What to do -
Please give, word for word, the line containing "Click the medium" and every line that comes after it in the data below.

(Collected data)
========

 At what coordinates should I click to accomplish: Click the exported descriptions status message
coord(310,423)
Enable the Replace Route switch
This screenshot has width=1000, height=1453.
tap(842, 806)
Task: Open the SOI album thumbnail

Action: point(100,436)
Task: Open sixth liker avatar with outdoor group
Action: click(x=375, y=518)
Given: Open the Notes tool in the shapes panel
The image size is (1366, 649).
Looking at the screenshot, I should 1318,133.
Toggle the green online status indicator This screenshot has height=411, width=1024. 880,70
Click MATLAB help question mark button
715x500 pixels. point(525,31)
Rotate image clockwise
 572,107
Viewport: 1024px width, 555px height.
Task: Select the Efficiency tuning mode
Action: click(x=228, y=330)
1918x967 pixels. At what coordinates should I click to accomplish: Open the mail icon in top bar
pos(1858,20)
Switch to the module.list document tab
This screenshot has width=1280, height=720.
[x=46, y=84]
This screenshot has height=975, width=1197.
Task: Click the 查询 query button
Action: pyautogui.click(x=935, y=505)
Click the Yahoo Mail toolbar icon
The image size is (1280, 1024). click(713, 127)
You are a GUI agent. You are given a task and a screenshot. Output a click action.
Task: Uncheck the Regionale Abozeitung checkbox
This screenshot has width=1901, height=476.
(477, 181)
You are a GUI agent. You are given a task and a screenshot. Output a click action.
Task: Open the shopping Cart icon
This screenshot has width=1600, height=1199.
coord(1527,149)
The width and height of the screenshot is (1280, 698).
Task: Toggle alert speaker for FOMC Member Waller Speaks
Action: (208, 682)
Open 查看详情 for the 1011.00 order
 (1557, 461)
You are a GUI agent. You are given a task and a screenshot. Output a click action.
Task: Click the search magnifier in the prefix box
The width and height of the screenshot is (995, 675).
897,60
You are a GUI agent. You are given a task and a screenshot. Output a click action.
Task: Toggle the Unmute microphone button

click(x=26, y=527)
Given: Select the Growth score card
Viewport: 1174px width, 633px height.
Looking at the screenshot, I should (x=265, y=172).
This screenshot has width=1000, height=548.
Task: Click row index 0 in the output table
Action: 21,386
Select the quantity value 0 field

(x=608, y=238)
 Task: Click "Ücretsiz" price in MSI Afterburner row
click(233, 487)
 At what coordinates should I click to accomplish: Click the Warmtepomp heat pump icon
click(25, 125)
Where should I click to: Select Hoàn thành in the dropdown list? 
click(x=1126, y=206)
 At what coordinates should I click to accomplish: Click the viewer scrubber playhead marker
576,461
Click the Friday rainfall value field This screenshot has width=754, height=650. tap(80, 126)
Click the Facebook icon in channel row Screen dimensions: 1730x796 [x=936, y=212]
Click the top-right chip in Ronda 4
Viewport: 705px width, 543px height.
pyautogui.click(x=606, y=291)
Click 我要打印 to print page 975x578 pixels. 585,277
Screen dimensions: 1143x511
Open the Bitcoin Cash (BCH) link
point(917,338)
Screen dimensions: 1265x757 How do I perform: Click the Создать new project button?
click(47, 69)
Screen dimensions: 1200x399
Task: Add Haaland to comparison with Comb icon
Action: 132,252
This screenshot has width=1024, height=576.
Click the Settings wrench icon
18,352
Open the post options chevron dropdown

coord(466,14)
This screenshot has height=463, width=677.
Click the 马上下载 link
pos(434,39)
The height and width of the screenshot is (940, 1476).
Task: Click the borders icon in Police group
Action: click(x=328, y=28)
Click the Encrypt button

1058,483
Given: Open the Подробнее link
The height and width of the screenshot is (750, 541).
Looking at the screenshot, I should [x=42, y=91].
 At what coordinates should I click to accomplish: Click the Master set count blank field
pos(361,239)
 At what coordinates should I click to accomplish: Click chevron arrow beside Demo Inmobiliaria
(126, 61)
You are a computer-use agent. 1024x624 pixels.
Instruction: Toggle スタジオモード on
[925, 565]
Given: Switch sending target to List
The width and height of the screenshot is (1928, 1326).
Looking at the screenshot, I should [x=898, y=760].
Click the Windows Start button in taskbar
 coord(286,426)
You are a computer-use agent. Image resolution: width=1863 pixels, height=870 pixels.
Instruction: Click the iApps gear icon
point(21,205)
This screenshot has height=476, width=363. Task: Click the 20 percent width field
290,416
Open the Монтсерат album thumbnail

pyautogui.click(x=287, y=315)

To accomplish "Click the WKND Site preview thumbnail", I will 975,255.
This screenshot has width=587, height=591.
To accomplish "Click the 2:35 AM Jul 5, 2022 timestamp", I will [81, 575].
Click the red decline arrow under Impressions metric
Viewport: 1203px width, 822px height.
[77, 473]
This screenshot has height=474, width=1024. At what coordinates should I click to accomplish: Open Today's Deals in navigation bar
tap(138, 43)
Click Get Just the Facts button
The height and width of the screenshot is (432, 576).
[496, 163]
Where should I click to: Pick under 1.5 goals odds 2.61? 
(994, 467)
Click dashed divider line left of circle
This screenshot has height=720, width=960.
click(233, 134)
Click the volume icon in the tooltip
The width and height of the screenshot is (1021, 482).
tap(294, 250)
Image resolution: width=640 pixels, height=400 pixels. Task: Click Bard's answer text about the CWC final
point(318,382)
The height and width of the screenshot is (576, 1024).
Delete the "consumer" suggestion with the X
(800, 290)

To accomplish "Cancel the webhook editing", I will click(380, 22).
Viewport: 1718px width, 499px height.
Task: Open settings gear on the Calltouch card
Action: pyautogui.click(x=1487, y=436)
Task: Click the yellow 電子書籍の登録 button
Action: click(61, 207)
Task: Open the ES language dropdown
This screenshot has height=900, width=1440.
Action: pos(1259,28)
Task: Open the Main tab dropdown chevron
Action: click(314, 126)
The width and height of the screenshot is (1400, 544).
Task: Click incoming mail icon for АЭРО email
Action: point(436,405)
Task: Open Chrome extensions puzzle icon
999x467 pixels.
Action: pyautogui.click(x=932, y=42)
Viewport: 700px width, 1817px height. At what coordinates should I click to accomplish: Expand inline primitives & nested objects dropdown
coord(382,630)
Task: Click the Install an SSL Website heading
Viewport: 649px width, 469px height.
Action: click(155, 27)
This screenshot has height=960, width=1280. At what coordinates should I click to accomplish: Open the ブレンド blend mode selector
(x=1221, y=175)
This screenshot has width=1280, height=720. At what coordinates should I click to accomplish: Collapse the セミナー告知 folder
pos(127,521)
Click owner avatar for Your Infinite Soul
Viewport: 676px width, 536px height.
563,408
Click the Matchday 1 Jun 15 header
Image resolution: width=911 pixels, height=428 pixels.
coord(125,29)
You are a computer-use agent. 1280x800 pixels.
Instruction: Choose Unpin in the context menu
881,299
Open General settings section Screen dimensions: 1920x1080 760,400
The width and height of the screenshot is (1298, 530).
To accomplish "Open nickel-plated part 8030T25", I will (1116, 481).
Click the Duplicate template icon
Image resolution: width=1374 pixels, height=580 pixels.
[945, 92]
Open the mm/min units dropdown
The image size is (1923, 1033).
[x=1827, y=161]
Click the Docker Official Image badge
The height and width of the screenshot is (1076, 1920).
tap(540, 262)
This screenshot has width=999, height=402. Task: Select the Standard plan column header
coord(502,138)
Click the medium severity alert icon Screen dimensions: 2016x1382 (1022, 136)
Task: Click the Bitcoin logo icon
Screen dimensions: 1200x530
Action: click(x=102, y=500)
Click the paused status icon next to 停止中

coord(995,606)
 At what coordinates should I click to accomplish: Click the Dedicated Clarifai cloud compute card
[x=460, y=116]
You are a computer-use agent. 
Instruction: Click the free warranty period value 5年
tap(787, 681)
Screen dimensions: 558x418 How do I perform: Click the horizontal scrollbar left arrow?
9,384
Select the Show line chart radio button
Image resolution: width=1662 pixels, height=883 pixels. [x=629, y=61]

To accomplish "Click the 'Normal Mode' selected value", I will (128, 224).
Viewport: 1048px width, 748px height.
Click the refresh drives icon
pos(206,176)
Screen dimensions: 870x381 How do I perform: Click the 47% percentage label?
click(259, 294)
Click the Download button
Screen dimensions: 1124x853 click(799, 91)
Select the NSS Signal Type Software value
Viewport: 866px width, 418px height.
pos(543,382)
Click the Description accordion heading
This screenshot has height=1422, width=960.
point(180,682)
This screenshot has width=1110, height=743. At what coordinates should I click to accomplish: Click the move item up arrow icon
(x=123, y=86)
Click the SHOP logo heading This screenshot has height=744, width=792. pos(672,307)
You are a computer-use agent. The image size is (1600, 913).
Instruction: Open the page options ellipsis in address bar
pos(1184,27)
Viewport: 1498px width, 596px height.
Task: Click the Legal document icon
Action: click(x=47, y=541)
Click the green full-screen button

========

Response box -
Click the medium severity alert icon Screen dimensions: 2016x1382 (1022, 136)
Task: Click the Bitcoin logo icon
Screen dimensions: 1200x530
Action: click(x=102, y=500)
Click the paused status icon next to 停止中

coord(995,606)
 At what coordinates should I click to accomplish: Click the Dedicated Clarifai cloud compute card
[x=460, y=116]
You are a computer-use agent. 
Instruction: Click the free warranty period value 5年
tap(787, 681)
Screen dimensions: 558x418 How do I perform: Click the horizontal scrollbar left arrow?
9,384
Select the Show line chart radio button
Image resolution: width=1662 pixels, height=883 pixels. [x=629, y=61]

To accomplish "Click the 'Normal Mode' selected value", I will (128, 224).
Viewport: 1048px width, 748px height.
Click the refresh drives icon
pos(206,176)
Screen dimensions: 870x381 How do I perform: Click the 47% percentage label?
click(259, 294)
Click the Download button
Screen dimensions: 1124x853 click(799, 91)
Select the NSS Signal Type Software value
Viewport: 866px width, 418px height.
pos(543,382)
Click the Description accordion heading
This screenshot has height=1422, width=960.
point(180,682)
This screenshot has width=1110, height=743. At what coordinates should I click to accomplish: Click the move item up arrow icon
(x=123, y=86)
Click the SHOP logo heading This screenshot has height=744, width=792. pos(672,307)
You are a computer-use agent. The image size is (1600, 913).
Instruction: Open the page options ellipsis in address bar
pos(1184,27)
Viewport: 1498px width, 596px height.
Task: Click the Legal document icon
Action: click(x=47, y=541)
Click the green full-screen button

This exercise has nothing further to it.